Removing a coil is NOT a common practice, its only done for badly plugged coils as a last resort. Normal chemical cleaning is all that is normally required. Coils somewhat self clean by the condensate flowing down the fins provided they are not full of mud because of poor filter maintenance.

So, what you call bad bad advice, is widely accepted practice in the industry and follows most manufacturers recommendations. But then, I am pretty sure you are not in the industry and do have have EPA level 3 or higher licensing required by true HVAC techs. Sleeping at a holiday in express last not does not qualify.

mattthemuppet
04-10-2019, 10:51 AM
Thanks Matt! Just ordered mine. :D

you're welcome Ken!



http://pages.suddenlink.net/wpahpff/aircond.jpg

the can on the left I used 2 or 3 of first time. Helped a bit, foamed nicely too, but couldn't make much of a dent on its own. Bought the pump sprayer, the Nu-Calgon stuff and a long handled soft bristled brush and now it's about as clean as I can get it. This was definitely one that would have benefitted from being removed to clean. Still not 100% as I can't get up into the corners and there's some corrosion too, but good enough for a 14 year old unit. Hopefully it'll keep chugging along for a few more years yet.

jdunmyer
04-10-2019, 04:00 PM
My shop A/C consists of a Frigidaire belt-driven compressor condensing unit coupled up to a semi-circular evaporator that originally had a paddle fan in the bottom, drawing air upwards and blowing out through the coils. Uses R-12 refrigerant, and came out of a small walk-in cooler. The paddle fin crapped out, and I replaced it with a small furnace blower & plywood box holding 2 filters; I use the pleated type.

The unit is about 2 tons capacity, a bit more than my shop requires, so it doesn't run for long cycles, but does a heckuva job when it's 90 degrees out.

I noticed a kinda sick feeling sometimes, and figured that it was due to 'something' growing in the condensate pan. If/when I notice that, I pour a pint or so of bleach into the pan.

No idea how old this outfit is, but I'd bet on its being 70 or more. When did they quit using 'open' compressors?

johansen
04-11-2019, 02:57 AM
Ok, now I will explain it.
The mode of failure on evaporators and condensers
is corrosion. They corrode because the tube sheets
are zinc plated steel, and the tubes are copper.
Over time, the steel corrodes and starts pinching
in on the copper tubes. Then the tubes start to
corrode and soon cell forms between the different
metals. Eventually a leak happens. Evaporators
and condensers are fragile after a few years of use.
I would not touch one or even expose one to vibration.
I sure as hell would not take one out of it's housing
just to clean it. Bad bad bad advice.


-Doozer


As to filters... the pleated paper filters are way way too restrictive.
They clog in 2 weeks. The fiberglass ones flow way more air.
The tradeoff is to clean the evaporator more often. It is not
difficult to get in there with a 100psi air hose and get it clean. (and you're worried about vibration?!)
Not sure fancy cleaners are really needed.

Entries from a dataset
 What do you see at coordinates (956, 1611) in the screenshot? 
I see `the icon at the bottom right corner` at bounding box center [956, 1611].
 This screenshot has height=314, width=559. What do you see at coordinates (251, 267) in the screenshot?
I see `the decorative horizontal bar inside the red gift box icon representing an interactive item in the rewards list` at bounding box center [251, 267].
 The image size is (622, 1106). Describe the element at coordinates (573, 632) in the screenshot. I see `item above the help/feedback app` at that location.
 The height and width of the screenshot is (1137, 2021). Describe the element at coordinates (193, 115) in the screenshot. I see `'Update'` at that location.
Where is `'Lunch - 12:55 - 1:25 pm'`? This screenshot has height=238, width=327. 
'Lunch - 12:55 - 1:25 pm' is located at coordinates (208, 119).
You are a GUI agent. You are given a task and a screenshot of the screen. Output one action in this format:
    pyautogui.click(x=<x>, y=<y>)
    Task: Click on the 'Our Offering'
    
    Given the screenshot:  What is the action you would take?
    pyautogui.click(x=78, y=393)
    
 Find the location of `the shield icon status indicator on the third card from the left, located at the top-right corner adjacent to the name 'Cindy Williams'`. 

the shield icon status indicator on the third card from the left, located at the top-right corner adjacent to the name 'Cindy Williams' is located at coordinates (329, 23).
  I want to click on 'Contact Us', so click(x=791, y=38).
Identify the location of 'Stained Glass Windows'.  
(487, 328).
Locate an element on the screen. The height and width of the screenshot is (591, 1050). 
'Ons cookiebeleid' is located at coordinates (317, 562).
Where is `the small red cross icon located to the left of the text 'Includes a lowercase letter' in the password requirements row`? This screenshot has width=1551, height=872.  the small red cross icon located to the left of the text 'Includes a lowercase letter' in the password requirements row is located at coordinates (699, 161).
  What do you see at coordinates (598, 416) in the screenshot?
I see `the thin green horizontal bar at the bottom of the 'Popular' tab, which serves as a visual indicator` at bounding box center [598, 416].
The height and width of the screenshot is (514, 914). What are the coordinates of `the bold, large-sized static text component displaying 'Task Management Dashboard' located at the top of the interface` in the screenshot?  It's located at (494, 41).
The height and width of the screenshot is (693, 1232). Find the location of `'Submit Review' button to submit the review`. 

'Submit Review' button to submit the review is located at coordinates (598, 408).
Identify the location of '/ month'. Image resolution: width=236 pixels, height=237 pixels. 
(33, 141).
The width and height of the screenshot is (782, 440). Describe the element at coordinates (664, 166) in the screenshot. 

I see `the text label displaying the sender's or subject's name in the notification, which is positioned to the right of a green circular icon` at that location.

> [SET TASK 1]:
List every thing the air-conditioner coil discussion says was bought after the first try with the foaming can.
> [SET TASK 2]:
Write what comes next in the air-conditioner coil discussion, picking up after its final sentence.

> [EXPECTED OUTPUT 1]:
- the pump sprayer
- the Nu-Calgon stuff
- a long handled soft bristled brush

> [EXPECTED OUTPUT 2]:
not sure what planet you're on but you're cloging up the internet with bull S H I T.

evaporators haven't been zinc plated steel in probably 50 years, if ever.

and get some merv 8 filters or better in your system and replace them until they last a few months. maybe your respiratory system will clear out and you'll be able to smell the crap you're spraying.

Doozer
04-11-2019, 02:49 PM
Then tell is what you think the tube sheets are made out of??

-D

Doozer
04-11-2019, 02:53 PM
As for "the industry" wanting you to remove the evaporator
just to clean it, of course they what you to do that.
You might have to buy a coil and pay for a recharge
because of it. Money taking scheme in my opinion.

-D

Tom S
04-11-2019, 03:12 PM
Then tell is what you think the tube sheets are made out of??

-D

Evaporator fins are made from Aluminum sheet, not galvanized steel sheet. Have been for many years. Some manufactures have moved over completely to aluminum tubes and aluminum fins, or to microchannel tubing, but they don't have a good reputation for leak resistance.

Plus, when the aluminum sheet is punched an extruded collar is left, which when the tubing is expanded inside of the fin pack provides a larger contact area to promote heat transfer and prevents any sharp edges from contacting the copper or aluminum tubing.

I would not recommend the removal of a coil, sounds like a contractor selling extra labour. Use a cleaning chemical designed for evaporators and put a proper filter in.

Tom S
04-11-2019, 03:18 PM
My shop A/C consists of a Frigidaire belt-driven compressor condensing unit coupled up to a semi-circular evaporator that originally had a paddle fan in the bottom, drawing air upwards and blowing out through the coils. Uses R-12 refrigerant, and came out of a small walk-in cooler. The paddle fin crapped out, and I replaced it with a small furnace blower & plywood box holding 2 filters; I use the pleated type.

The unit is about 2 tons capacity, a bit more than my shop requires, so it doesn't run for long cycles, but does a heckuva job when it's 90 degrees out.

I noticed a kinda sick feeling sometimes, and figured that it was due to 'something' growing in the condensate pan. If/when I notice that, I pour a pint or so of bleach into the pan.

No idea how old this outfit is, but I'd bet on its being 70 or more. When did they quit using 'open' compressors?

R-12 was phased out around '96 if I remember correctly. Hope that it never leaks and needs a recharge, R-12 is hard to find and expensive.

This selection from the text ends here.